By Kudakwashe Pembere
In its bid to improve the livestock sector at a time the El Nino induced drought claimed about 10 000 cattle, the Zimbabwean Government is seized with improving the feed and fodder sector having a cocktail of measures such as the Presidential Silage scheme and the Presidential legume pasture program (creation of fodder banks) to mention but these.
This was said by Lands, Agriculture, Fisheries and Rural Development Deputy Minister Dr Davis Marapira during Resilient Feed and Fodder Systems (RAFFS) workshop in Harare. The RAFFS is an initiative where the Africa Union InterAfrican Bureau for Animal Resources (AU-IBAR)supporting six African countries namely Zimbabwe, Nigeria, Kenya, Cameroon, Uganda and Somalia to improve food and nutrition security through robust feed and fodder programs.
“In an effort to address these challenges, the government produced the Livestock Growth Plan, a blue print with strategies to improve livestock production and productivity.
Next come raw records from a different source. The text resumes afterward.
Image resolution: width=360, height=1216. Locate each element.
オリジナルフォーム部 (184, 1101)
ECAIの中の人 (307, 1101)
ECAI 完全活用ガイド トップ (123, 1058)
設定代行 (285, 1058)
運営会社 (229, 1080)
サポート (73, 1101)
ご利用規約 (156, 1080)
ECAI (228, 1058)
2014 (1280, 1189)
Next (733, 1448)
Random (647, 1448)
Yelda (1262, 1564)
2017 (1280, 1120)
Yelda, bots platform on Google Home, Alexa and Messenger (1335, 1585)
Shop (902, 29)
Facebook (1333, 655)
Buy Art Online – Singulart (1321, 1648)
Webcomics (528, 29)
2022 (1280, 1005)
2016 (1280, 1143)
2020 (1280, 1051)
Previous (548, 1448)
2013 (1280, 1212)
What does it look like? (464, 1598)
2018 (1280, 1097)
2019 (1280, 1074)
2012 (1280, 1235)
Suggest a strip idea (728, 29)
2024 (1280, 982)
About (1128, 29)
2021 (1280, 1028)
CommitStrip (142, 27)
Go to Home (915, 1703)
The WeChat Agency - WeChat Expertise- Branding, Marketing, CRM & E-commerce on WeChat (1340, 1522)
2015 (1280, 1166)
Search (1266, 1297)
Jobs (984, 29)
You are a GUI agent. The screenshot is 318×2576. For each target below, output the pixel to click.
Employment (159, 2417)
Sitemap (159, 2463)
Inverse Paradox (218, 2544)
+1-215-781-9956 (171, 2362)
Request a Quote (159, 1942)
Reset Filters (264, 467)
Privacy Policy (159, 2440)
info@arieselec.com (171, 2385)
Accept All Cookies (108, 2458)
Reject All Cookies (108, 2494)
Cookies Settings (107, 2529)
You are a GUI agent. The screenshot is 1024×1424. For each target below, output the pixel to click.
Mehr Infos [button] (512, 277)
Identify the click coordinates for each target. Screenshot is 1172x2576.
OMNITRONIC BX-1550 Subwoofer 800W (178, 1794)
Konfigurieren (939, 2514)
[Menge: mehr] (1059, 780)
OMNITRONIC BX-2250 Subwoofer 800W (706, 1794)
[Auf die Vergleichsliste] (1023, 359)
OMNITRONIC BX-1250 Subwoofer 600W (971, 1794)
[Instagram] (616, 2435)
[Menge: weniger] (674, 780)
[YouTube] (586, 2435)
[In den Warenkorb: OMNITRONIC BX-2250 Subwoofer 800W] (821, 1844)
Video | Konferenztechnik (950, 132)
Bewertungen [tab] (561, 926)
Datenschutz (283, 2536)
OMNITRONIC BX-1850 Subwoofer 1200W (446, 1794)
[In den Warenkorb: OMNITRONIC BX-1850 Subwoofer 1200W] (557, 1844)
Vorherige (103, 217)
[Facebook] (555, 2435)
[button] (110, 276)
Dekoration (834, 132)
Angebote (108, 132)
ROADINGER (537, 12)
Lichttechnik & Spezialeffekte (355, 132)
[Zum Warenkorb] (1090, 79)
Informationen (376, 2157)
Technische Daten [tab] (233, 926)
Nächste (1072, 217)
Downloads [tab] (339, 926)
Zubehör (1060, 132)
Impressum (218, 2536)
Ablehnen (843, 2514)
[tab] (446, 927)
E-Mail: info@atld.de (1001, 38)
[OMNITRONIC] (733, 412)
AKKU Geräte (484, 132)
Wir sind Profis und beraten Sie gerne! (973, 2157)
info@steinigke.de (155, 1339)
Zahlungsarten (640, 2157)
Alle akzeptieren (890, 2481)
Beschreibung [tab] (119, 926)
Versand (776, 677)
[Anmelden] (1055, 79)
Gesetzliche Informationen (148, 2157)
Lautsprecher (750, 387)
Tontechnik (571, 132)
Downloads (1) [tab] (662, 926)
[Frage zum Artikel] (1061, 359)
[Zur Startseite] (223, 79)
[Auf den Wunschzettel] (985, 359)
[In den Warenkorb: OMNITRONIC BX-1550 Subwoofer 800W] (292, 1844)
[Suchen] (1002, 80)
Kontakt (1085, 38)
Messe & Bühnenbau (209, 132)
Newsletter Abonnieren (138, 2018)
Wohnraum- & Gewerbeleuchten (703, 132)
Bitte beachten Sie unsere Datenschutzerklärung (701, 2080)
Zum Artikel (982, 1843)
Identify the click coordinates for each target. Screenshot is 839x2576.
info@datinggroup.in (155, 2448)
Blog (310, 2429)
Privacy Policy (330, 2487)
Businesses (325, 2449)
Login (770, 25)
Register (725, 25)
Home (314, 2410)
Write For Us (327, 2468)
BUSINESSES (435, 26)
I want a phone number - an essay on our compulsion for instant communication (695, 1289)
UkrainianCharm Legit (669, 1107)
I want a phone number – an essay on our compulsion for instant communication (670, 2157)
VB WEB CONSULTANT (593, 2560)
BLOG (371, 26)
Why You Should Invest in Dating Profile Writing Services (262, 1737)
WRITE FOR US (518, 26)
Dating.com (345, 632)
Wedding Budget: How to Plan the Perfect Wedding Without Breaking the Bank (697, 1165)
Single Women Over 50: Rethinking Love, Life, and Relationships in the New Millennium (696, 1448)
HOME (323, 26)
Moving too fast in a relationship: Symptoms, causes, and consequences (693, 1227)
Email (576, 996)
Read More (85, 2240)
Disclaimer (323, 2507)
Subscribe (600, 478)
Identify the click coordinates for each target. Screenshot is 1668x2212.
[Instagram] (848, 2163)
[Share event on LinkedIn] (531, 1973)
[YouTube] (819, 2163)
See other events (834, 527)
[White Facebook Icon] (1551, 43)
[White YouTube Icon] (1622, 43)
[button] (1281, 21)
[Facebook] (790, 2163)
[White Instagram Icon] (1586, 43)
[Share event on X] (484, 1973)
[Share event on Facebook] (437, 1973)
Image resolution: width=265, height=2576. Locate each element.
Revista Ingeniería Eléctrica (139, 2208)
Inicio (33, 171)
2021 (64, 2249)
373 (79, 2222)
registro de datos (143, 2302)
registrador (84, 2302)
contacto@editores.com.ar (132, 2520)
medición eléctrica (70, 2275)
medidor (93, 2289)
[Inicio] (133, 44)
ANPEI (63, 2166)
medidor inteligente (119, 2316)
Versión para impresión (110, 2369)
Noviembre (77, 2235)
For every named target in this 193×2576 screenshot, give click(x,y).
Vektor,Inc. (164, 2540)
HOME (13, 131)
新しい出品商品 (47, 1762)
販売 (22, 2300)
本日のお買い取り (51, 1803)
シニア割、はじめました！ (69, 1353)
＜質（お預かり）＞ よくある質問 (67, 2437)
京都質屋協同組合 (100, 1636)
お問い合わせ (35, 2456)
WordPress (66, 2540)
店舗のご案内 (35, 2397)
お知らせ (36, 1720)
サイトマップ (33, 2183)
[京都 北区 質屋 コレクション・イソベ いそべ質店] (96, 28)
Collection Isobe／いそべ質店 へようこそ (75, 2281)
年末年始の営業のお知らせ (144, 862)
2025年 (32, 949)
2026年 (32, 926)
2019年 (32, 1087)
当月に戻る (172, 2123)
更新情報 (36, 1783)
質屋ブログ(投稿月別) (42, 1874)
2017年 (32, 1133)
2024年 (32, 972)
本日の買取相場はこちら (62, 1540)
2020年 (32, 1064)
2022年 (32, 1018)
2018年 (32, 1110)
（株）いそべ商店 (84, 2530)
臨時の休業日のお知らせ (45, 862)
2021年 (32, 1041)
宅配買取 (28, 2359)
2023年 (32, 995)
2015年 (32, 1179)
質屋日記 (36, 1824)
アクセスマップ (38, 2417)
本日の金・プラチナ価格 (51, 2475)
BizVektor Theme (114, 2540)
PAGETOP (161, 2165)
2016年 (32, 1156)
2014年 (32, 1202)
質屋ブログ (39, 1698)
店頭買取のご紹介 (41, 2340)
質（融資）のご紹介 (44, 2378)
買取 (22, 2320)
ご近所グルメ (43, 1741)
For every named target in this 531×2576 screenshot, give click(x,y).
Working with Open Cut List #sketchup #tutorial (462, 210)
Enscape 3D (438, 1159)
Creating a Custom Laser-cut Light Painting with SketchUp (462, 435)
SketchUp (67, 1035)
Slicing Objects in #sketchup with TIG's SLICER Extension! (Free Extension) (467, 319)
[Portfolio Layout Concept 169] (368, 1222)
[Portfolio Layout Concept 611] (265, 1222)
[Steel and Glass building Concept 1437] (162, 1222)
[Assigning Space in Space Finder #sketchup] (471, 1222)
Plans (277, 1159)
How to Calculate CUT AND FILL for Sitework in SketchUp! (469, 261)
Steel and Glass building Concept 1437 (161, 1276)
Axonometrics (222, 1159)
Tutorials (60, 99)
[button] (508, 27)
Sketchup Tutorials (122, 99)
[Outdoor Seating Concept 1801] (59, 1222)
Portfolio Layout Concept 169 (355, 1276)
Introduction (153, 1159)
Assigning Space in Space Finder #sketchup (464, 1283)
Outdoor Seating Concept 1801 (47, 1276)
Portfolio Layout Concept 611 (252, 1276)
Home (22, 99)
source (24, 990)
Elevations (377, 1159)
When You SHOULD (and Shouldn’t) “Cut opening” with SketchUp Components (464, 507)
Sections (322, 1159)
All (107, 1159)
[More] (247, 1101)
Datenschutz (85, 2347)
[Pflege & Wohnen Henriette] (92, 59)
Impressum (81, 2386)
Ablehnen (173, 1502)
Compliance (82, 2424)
One of the pillars addressed in the growth plan is Livestock Nutrition.
“To address nutrition issue affecting livestock industry, the government has introduced various measures which include the Presidential silage scheme, the Presidential legume pasture program involving the creation of fodder banks, the Presidential borehole drilling program to mitigate water shortage and improve access to livestock watering and irrigation water, the Construction of water troughs at functional borehole,” he said.
He added, “Government supported hay baling program where hay is baled in high rainfall areas, and transported to low rainfall needy areas to minimise hunger related deaths in livestock.”
Dr Marapira added that as a Ministry they are promoting more research and development to develop AU-IBAR pastures given to us by God. But we can improve through innovation and research. Coming up with modernized grasses. You hear the President talking about modernization. That’s where we go talk about modernization.
“You modernize our pastures so that we come up with a grass which will provide a good crude protein content. And if you have good protein content, automatically what it means, our animals will grow. Not only growing in healthy but will expand in numbers because they can only conceive if they have at least about 75% of their body weight. So that is a very good intervention” he said.
Speaking on behalf of the AU-IBAR Director Huyam Salih, the organization’s team lead for the RAFFS project Dr Sarah Ashanut Ossiya said while most of the attention is given to the depreciation of the national herd, it was important to pay attention to the feed and fodder sector which contributes about 70 percent in the cost of production. She said countries should also develop feed and fodder sector inventories which may help them in coming up with response mechanisms to address and minimise deaths of cattle on the back of climate change related issues.
“But we say we now need to shift this to feed and fodder sector. So we have countries which had feed inventories that showed they had 70% deficit in feed and fodder. That means that they were only able to, at that point, feed three out of ten animals. But they never raised an alert. So they wait until the animals start to die, until animals have lost body condition.
“And in fact, what we have found is that for one of those countries, the numbers of animals that have died in the East African region, the last drought, we had 10.5 million animals that died. That is between 2020 and 2023. 10.5 million livestock died. But the biggest loss was actually body condition. So what we discovered, animals lose 60% of their body condition and that is a big loss in countries,” she said.